でも今振り返ると、あの文字列には奇妙な詩情があった気がする。
AIが人間の言語に触れようとして、届きかけて、でも届かない。その感触は、消印が滲んだ古い手紙に似ていた。宛先が一文字違う。でも届いてしまう。それを読んだ人だけが、なぜか少し温かい気持ちになる。
小学四年のとき、習字教室に通っていた。先生はいつも赤い墨で添削した。「とめ」「はね」「はらい」——三文字で書き直された僕の字の上に、先生の字が重なった。
その赤い重なりの部分に、毎週何かを感じた。うまくいかない自分の字と、補正しようとする赤い字が、一枚の紙の上に残っている。「対話の跡」と呼べるものだった。
ちなみに僕の字は今も下手だ。習字教室に三年通った成果がこれだというのは、われながら見事な無駄遣いだと思う。デジタル化してよかったと思うことの筆頭に来る。
AIの画像生成が進化するたびに、エラーが減っていく。文字化けが直り、指が五本になり、影が物理法則に従う。それは確かに改善だ。
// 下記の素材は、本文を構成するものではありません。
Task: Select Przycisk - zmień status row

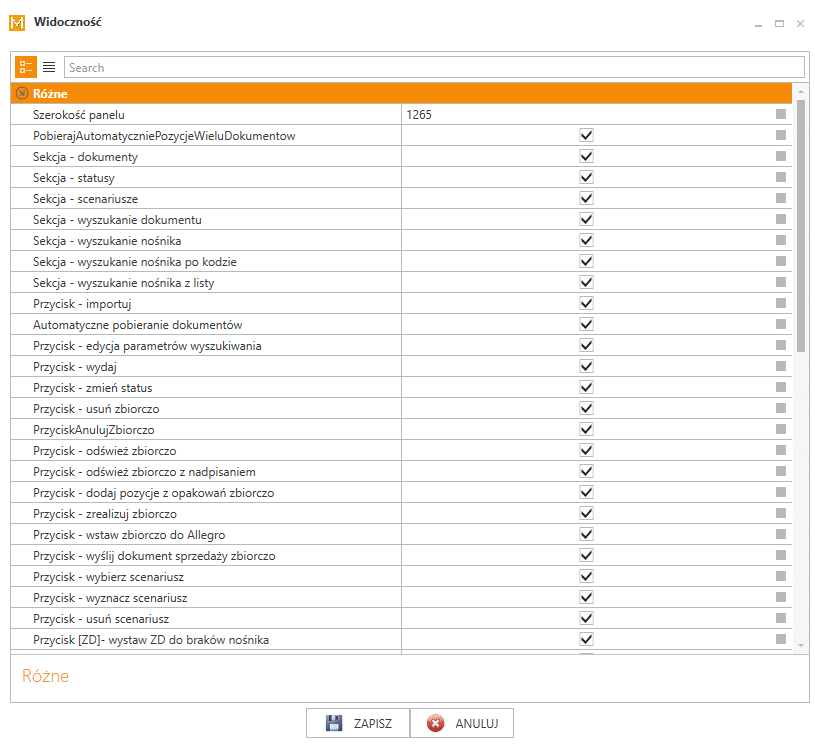Action: click(401, 387)
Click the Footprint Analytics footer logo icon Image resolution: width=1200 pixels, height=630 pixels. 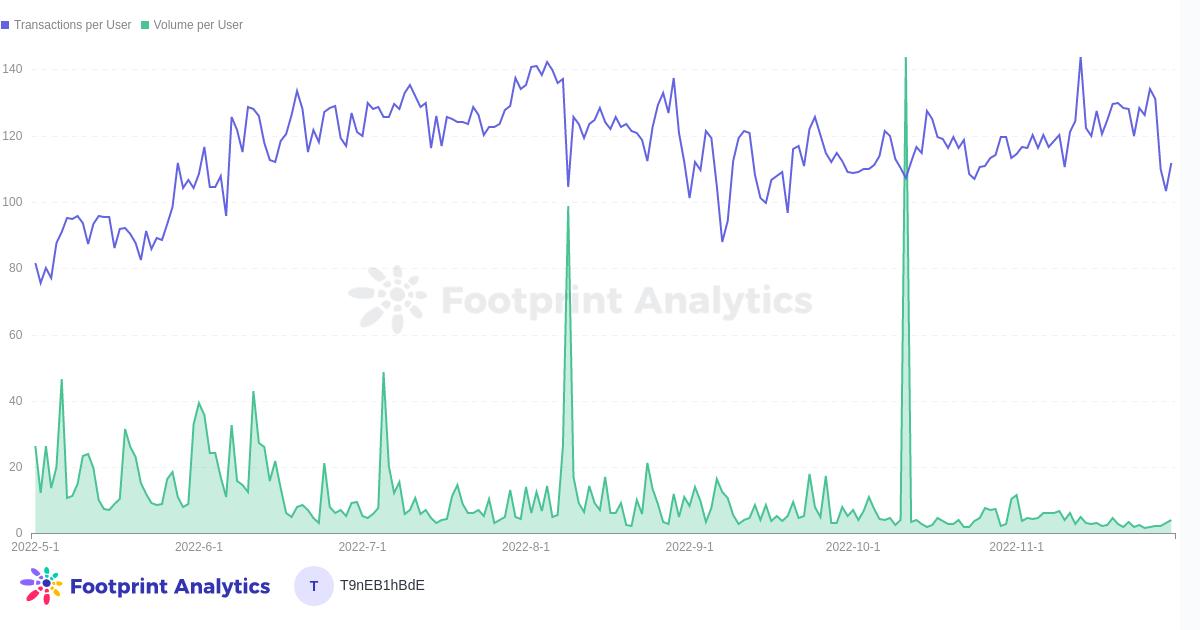click(x=41, y=585)
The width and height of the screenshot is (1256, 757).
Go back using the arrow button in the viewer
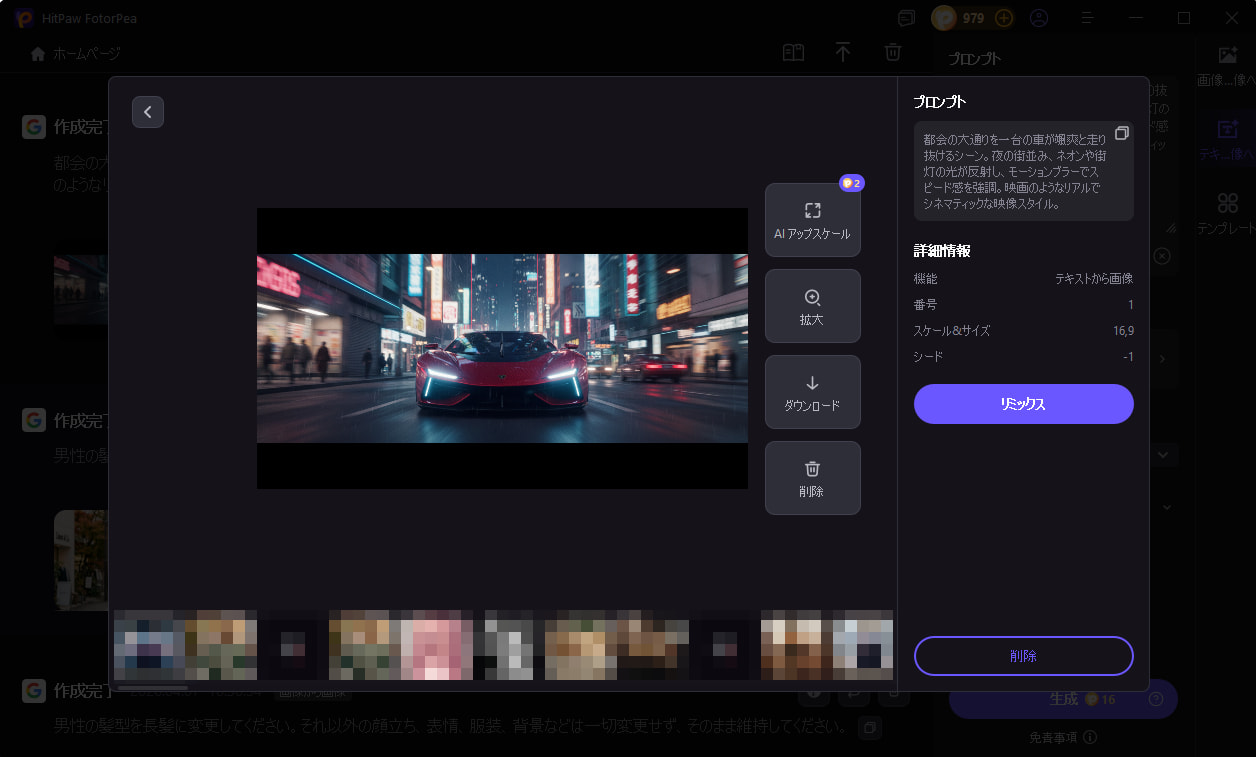point(148,112)
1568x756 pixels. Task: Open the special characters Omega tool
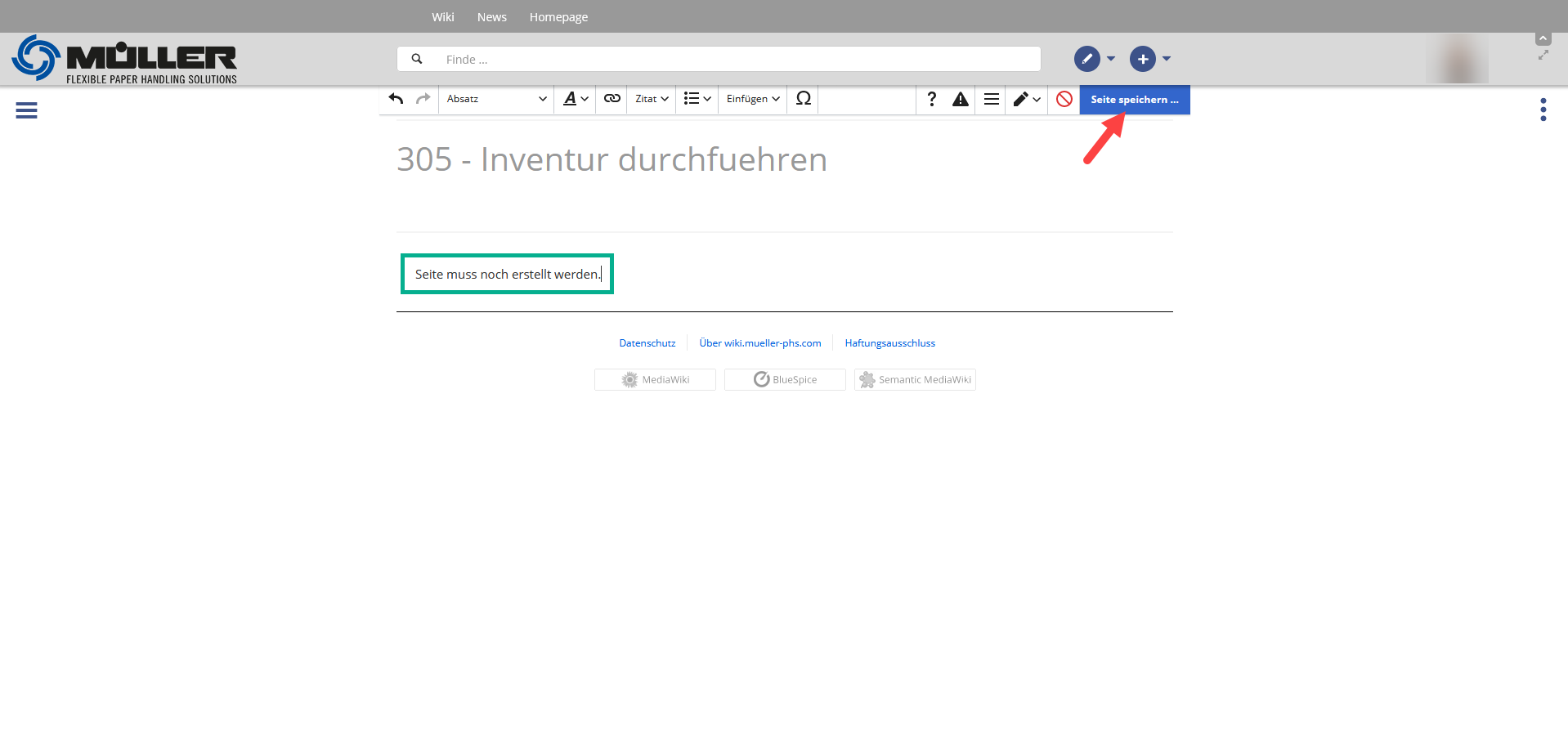803,99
でも改善されるたびに、見る側が画像に入り込む隙間が消えていく。
歪んだ文字を読もうとするとき、僕たちは能動的になる。「これはたぶん、O・P・E・N」と推測する。完璧な画像の前では、その推測が起きない。感心するが、揺さぶられない。
脚が取れた椅子を修理した後の椅子には、独特の座り心地がある。欠けていた場所を知っている椅子だ。
ロゴ制作の仕事をしている友人が、最近はAIに第一案を生成させていると言った。「全部作るわけじゃない、種まきに使う感じ」と。
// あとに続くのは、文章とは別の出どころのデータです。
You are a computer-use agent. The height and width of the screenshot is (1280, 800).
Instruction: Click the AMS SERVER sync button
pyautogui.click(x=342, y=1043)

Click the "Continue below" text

スマートフォンの生成画像を見せてもらった。どれも整っていた。「で、ここから自分のものにしていく」と彼女は言った。なるほど、と思った。種まき。そういう言い方があるか、と思った。
AIが完璧な字を書けるようになった日、僕は少し寂しかった。それを誰かに言ったら「何が寂しいの」と言われそうで、言わなかった。確かに何が寂しいのか、うまく説明できない。
ただ「OPNE」と書かれたカフェの看板をもう一度見たい、と思うことが稀にある。たぶん、理由がないのが正解なのだろう。